WORK REQUIRED> Take the line that contains "Confirm with the OK button" as the start and the last line of the entries as the end, and print both and everything between them exactly, without the pictures.

STUDY MATERIAL>
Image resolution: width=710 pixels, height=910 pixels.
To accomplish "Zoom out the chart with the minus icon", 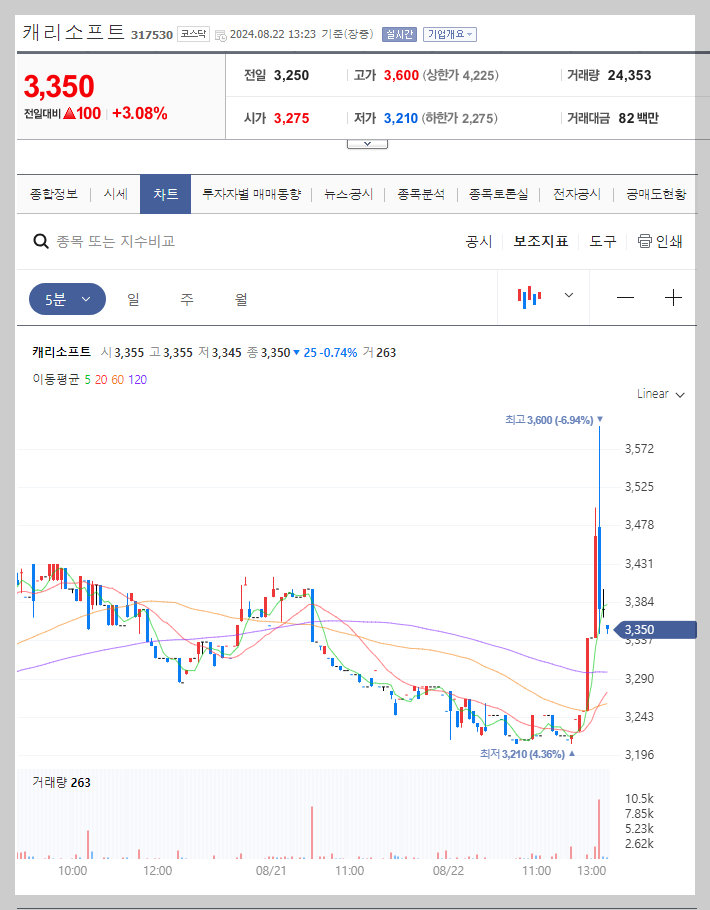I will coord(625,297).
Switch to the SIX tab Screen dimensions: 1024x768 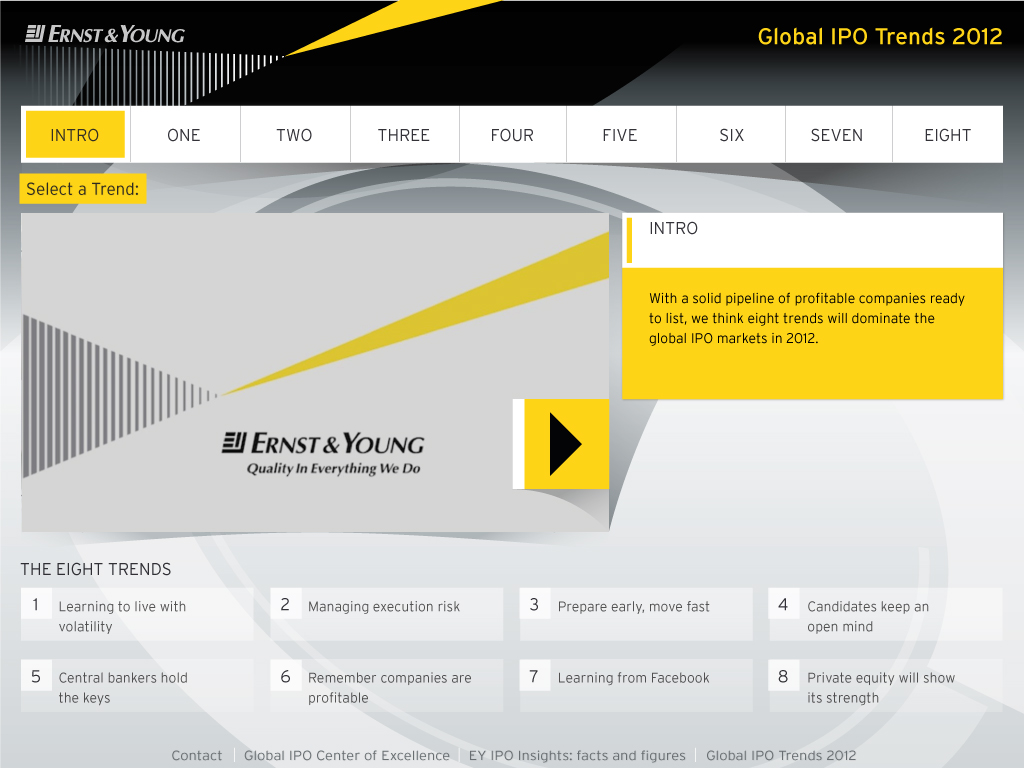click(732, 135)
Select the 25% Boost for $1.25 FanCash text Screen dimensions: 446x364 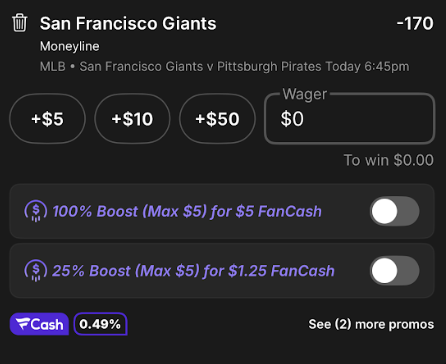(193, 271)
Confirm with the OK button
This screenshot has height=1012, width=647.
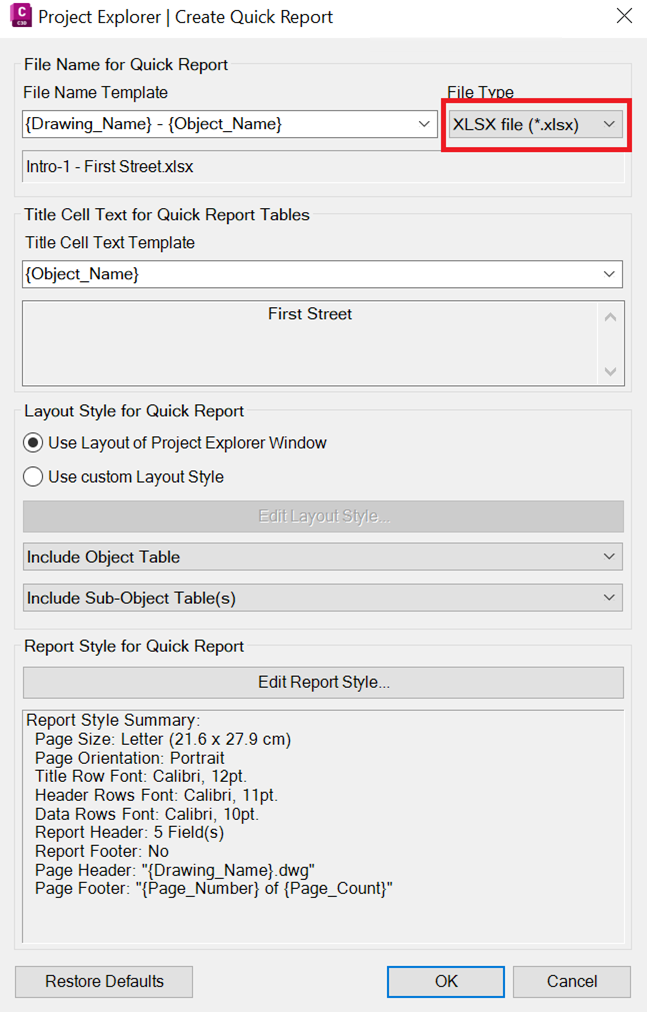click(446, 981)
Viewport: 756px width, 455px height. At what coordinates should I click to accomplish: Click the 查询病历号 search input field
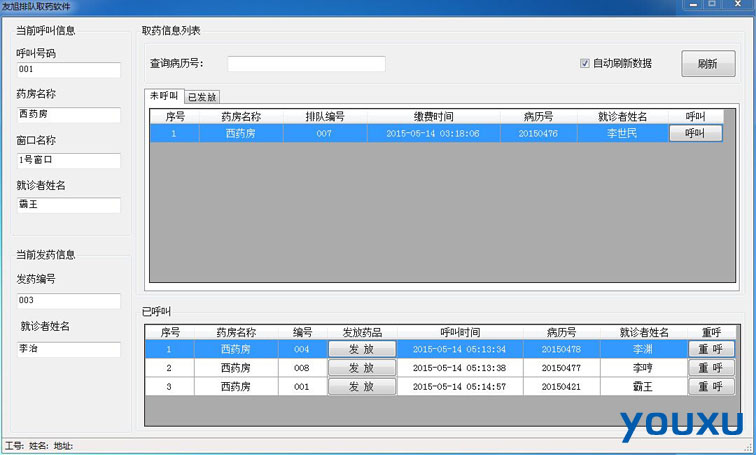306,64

REPLY>
Confirm with the OK button
This screenshot has height=1012, width=647.
click(446, 981)
Viewport: 756px width, 455px height. At what coordinates should I click to accomplish: Click the 查询病历号 search input field
306,64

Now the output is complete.